→ What you are asked to do
A complete, exact copy of the data is the required answer.

(Information provided Opens)

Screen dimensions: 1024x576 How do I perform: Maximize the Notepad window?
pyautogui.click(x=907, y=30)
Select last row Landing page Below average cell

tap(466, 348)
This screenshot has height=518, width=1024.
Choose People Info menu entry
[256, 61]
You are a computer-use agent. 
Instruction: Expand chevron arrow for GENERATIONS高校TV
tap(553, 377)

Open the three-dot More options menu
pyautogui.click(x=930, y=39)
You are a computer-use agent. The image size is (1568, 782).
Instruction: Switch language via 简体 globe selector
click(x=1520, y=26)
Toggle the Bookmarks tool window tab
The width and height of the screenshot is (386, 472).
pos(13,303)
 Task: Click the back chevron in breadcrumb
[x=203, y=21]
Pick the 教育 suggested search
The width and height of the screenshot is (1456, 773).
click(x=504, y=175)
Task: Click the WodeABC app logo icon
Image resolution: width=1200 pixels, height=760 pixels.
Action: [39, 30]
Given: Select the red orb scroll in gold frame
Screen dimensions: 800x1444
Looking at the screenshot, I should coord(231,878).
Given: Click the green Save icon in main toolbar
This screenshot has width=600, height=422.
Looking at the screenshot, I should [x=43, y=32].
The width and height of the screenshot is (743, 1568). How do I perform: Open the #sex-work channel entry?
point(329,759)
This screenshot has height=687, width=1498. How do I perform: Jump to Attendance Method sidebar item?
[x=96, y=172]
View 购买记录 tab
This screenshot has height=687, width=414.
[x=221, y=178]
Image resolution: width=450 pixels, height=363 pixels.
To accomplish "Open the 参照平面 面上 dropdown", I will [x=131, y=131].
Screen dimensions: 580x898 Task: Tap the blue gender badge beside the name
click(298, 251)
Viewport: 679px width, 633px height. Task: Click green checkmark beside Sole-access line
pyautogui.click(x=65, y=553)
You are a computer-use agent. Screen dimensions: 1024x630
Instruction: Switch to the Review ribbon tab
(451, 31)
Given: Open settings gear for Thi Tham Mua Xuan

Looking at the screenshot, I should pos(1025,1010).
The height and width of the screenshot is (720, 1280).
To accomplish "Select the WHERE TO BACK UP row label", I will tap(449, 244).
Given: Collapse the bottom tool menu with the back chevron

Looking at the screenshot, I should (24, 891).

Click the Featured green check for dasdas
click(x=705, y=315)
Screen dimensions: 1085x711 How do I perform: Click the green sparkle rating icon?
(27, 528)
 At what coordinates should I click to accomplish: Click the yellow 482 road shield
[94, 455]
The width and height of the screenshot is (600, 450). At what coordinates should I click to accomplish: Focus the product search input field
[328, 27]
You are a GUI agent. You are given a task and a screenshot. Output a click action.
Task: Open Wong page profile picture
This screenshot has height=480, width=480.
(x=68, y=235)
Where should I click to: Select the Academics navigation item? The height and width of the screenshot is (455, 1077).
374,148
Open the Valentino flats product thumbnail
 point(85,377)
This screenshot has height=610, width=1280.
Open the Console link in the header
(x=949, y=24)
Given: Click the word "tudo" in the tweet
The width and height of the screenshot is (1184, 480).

(Information provided Closes)

→ Completed task
Screen dimensions: 1024x576 How do I perform: Maximize the Notepad window?
pyautogui.click(x=907, y=30)
Select last row Landing page Below average cell

tap(466, 348)
This screenshot has height=518, width=1024.
Choose People Info menu entry
[256, 61]
You are a computer-use agent. 
Instruction: Expand chevron arrow for GENERATIONS高校TV
tap(553, 377)

Open the three-dot More options menu
pyautogui.click(x=930, y=39)
You are a computer-use agent. The image size is (1568, 782).
Instruction: Switch language via 简体 globe selector
click(x=1520, y=26)
Toggle the Bookmarks tool window tab
The width and height of the screenshot is (386, 472).
pos(13,303)
 Task: Click the back chevron in breadcrumb
[x=203, y=21]
Pick the 教育 suggested search
The width and height of the screenshot is (1456, 773).
click(x=504, y=175)
Task: Click the WodeABC app logo icon
Image resolution: width=1200 pixels, height=760 pixels.
Action: [39, 30]
Given: Select the red orb scroll in gold frame
Screen dimensions: 800x1444
Looking at the screenshot, I should coord(231,878).
Given: Click the green Save icon in main toolbar
This screenshot has width=600, height=422.
Looking at the screenshot, I should [x=43, y=32].
The width and height of the screenshot is (743, 1568). How do I perform: Open the #sex-work channel entry?
point(329,759)
This screenshot has height=687, width=1498. How do I perform: Jump to Attendance Method sidebar item?
[x=96, y=172]
View 购买记录 tab
This screenshot has height=687, width=414.
[x=221, y=178]
Image resolution: width=450 pixels, height=363 pixels.
To accomplish "Open the 参照平面 面上 dropdown", I will [x=131, y=131].
Screen dimensions: 580x898 Task: Tap the blue gender badge beside the name
click(298, 251)
Viewport: 679px width, 633px height. Task: Click green checkmark beside Sole-access line
pyautogui.click(x=65, y=553)
You are a computer-use agent. Screen dimensions: 1024x630
Instruction: Switch to the Review ribbon tab
(451, 31)
Given: Open settings gear for Thi Tham Mua Xuan

Looking at the screenshot, I should pos(1025,1010).
The height and width of the screenshot is (720, 1280).
To accomplish "Select the WHERE TO BACK UP row label", I will tap(449, 244).
Given: Collapse the bottom tool menu with the back chevron

Looking at the screenshot, I should (24, 891).

Click the Featured green check for dasdas
click(x=705, y=315)
Screen dimensions: 1085x711 How do I perform: Click the green sparkle rating icon?
(27, 528)
 At what coordinates should I click to accomplish: Click the yellow 482 road shield
[94, 455]
The width and height of the screenshot is (600, 450). At what coordinates should I click to accomplish: Focus the product search input field
[328, 27]
You are a GUI agent. You are given a task and a screenshot. Output a click action.
Task: Open Wong page profile picture
This screenshot has height=480, width=480.
(x=68, y=235)
Where should I click to: Select the Academics navigation item? The height and width of the screenshot is (455, 1077).
374,148
Open the Valentino flats product thumbnail
 point(85,377)
This screenshot has height=610, width=1280.
Open the Console link in the header
(x=949, y=24)
Given: Click the word "tudo" in the tweet
The width and height of the screenshot is (1184, 480).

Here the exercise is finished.